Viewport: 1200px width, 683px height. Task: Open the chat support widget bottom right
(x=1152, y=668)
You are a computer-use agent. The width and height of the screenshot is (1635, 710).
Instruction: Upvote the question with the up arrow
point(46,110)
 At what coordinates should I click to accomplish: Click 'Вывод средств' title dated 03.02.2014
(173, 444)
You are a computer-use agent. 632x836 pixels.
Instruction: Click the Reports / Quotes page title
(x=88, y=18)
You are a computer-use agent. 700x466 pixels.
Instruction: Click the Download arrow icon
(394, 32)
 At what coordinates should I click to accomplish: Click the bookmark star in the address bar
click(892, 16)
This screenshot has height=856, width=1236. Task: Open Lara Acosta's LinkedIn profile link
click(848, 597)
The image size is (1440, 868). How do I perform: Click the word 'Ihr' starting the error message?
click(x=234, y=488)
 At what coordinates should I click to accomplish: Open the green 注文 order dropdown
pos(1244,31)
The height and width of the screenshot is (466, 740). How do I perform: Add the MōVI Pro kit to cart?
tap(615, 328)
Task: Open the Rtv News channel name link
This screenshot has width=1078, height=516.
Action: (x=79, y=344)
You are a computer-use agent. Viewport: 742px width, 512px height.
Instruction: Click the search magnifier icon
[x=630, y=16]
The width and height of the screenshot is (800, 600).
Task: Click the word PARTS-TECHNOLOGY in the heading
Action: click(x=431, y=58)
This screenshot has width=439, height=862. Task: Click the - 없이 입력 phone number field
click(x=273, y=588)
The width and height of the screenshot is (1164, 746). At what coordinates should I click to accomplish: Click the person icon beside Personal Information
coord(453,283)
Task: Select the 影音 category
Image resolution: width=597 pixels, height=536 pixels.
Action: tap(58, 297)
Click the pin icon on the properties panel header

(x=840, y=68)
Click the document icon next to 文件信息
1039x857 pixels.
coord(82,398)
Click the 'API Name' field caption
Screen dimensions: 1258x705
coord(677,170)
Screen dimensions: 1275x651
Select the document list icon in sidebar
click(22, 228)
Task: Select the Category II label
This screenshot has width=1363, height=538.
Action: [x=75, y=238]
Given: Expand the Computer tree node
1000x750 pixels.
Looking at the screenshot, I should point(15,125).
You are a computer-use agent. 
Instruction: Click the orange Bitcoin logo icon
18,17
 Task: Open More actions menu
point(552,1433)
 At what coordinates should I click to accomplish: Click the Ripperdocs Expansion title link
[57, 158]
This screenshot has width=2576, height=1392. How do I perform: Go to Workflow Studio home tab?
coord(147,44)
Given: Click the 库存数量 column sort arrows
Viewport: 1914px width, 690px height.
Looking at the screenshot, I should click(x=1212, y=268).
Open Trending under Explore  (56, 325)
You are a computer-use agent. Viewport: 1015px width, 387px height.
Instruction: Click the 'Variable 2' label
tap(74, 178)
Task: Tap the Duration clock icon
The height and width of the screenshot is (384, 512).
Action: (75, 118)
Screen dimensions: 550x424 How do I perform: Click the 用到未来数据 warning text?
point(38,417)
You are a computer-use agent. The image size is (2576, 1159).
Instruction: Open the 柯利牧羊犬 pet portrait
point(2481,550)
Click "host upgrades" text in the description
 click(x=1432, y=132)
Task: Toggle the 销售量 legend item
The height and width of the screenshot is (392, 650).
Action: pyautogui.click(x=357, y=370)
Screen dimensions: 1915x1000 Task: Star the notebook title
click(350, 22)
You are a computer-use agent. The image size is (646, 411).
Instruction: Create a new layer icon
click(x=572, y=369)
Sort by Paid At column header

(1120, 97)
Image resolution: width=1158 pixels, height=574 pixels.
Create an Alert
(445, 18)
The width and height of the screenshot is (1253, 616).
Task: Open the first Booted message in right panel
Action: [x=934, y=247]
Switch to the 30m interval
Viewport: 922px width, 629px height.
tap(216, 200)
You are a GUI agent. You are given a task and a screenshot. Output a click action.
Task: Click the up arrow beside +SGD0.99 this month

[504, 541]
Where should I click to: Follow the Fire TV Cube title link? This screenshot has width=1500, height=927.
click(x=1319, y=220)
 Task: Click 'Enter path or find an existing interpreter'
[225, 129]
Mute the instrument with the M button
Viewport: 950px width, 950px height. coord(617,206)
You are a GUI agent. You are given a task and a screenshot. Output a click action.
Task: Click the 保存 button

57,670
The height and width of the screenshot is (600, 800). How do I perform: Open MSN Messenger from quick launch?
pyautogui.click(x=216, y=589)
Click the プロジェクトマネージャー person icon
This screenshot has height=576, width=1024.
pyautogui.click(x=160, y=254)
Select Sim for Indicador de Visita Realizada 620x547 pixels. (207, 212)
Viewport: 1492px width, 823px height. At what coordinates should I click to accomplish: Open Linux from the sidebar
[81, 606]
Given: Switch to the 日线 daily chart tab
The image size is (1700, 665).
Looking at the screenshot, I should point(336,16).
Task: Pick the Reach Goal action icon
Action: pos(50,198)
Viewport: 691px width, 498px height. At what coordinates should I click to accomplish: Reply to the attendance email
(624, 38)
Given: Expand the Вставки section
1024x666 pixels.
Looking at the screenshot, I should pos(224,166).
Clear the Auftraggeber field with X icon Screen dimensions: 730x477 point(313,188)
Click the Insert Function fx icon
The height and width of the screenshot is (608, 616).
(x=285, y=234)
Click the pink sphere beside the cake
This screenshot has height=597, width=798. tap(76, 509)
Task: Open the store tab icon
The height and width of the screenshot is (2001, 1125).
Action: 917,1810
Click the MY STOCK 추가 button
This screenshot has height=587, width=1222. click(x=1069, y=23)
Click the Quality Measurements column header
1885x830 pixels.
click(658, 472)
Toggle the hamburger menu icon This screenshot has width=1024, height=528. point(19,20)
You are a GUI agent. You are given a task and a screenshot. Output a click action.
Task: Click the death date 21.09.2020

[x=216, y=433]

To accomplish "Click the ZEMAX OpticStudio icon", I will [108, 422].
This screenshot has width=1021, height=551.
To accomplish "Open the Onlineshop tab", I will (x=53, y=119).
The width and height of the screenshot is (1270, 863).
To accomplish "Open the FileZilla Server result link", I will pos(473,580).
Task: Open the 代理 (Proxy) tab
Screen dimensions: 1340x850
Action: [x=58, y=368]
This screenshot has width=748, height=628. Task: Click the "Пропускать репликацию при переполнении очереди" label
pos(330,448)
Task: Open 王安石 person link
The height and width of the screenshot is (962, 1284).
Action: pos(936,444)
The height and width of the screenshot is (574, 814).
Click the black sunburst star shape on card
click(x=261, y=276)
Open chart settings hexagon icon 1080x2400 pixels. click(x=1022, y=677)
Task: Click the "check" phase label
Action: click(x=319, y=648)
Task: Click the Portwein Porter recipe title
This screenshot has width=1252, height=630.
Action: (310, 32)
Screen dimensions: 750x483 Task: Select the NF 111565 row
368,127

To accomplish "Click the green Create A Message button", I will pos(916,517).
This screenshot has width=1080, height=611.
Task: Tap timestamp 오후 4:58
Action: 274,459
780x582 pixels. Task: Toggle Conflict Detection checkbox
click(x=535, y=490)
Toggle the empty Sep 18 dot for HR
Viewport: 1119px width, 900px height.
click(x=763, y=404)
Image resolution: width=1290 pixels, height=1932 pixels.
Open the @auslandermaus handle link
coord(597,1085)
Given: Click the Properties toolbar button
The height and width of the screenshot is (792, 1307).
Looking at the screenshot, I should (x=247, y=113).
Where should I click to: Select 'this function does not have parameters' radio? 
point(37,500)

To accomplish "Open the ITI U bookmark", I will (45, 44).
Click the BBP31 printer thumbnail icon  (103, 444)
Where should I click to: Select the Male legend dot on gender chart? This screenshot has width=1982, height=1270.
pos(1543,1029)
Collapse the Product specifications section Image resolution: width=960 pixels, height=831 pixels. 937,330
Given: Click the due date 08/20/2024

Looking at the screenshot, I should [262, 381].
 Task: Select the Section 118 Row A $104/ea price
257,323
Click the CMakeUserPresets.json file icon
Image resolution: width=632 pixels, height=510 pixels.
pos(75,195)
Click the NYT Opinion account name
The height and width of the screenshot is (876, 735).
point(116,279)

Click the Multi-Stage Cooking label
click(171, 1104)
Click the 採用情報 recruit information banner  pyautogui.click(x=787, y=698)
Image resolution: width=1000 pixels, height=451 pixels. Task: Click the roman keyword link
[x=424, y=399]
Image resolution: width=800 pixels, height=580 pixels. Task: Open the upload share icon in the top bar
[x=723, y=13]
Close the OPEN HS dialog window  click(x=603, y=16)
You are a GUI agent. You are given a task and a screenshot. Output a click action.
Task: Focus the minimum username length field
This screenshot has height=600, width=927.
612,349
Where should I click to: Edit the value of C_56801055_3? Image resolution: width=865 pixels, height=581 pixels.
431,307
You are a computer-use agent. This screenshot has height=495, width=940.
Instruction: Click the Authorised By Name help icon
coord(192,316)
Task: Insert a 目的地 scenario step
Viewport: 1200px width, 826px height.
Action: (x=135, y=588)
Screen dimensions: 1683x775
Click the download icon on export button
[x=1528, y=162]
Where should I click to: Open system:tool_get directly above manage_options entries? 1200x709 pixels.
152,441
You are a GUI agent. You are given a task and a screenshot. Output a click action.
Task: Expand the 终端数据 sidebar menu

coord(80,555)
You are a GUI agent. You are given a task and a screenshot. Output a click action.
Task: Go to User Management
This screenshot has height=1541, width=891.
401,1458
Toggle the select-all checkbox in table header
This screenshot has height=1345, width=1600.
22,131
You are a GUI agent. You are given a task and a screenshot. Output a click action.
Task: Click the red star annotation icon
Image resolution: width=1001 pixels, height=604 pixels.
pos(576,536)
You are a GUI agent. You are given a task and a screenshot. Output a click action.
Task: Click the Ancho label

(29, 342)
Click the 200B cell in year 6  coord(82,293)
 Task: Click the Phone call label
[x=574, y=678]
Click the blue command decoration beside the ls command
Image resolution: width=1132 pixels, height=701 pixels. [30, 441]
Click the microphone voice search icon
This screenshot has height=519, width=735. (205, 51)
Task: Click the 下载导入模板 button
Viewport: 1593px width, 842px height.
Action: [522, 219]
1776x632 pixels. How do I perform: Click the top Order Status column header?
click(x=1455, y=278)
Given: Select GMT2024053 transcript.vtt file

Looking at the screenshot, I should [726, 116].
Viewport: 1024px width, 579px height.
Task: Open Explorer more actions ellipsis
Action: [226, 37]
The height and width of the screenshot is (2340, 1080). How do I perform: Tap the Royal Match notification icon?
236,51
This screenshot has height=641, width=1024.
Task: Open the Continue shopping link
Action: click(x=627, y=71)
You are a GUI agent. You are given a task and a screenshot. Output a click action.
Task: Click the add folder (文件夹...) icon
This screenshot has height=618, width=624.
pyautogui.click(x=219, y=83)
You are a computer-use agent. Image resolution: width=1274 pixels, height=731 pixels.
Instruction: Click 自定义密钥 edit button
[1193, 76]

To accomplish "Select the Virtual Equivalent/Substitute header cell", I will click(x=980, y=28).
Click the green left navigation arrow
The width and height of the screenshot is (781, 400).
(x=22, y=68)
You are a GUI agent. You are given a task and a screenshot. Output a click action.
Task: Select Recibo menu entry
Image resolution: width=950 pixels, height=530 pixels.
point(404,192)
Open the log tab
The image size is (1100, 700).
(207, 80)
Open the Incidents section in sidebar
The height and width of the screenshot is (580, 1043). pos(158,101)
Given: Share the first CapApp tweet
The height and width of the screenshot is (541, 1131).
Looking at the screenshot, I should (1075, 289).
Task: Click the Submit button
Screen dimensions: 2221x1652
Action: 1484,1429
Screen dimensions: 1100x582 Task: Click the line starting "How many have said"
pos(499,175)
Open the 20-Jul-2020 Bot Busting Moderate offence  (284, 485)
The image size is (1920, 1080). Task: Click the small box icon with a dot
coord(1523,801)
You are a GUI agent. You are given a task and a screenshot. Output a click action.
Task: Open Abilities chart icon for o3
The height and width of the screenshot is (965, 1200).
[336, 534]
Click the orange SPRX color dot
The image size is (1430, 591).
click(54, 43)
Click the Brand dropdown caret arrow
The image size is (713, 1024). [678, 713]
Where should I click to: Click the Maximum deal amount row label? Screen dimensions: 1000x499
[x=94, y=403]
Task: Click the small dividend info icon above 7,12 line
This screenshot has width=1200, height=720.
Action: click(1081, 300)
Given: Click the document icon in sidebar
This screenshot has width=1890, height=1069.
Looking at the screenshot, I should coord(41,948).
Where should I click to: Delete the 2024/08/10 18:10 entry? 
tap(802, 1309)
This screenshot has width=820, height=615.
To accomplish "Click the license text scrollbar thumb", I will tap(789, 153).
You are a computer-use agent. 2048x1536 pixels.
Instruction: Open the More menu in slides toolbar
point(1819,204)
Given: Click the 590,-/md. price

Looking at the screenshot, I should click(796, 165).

WHAT THIS TASK INVOLVES:
Look above for the line with "Where should I click to: Select 'this" and the line with "Screen dimensions: 1683x775". Write out those two lines and all the lines between them, exactly, and no others.

ANSWER TO THE PROBLEM:
Where should I click to: Select 'this function does not have parameters' radio? 
point(37,500)

To accomplish "Open the ITI U bookmark", I will (45, 44).
Click the BBP31 printer thumbnail icon  (103, 444)
Where should I click to: Select the Male legend dot on gender chart? This screenshot has width=1982, height=1270.
pos(1543,1029)
Collapse the Product specifications section Image resolution: width=960 pixels, height=831 pixels. 937,330
Given: Click the due date 08/20/2024

Looking at the screenshot, I should [262, 381].
 Task: Select the Section 118 Row A $104/ea price
257,323
Click the CMakeUserPresets.json file icon
Image resolution: width=632 pixels, height=510 pixels.
pos(75,195)
Click the NYT Opinion account name
The height and width of the screenshot is (876, 735).
point(116,279)

Click the Multi-Stage Cooking label
click(171, 1104)
Click the 採用情報 recruit information banner  pyautogui.click(x=787, y=698)
Image resolution: width=1000 pixels, height=451 pixels. Task: Click the roman keyword link
[x=424, y=399]
Image resolution: width=800 pixels, height=580 pixels. Task: Open the upload share icon in the top bar
[x=723, y=13]
Close the OPEN HS dialog window  click(x=603, y=16)
You are a GUI agent. You are given a task and a screenshot. Output a click action.
Task: Focus the minimum username length field
This screenshot has height=600, width=927.
612,349
Where should I click to: Edit the value of C_56801055_3? Image resolution: width=865 pixels, height=581 pixels.
431,307
You are a computer-use agent. This screenshot has height=495, width=940.
Instruction: Click the Authorised By Name help icon
coord(192,316)
Task: Insert a 目的地 scenario step
Viewport: 1200px width, 826px height.
Action: (x=135, y=588)
Screen dimensions: 1683x775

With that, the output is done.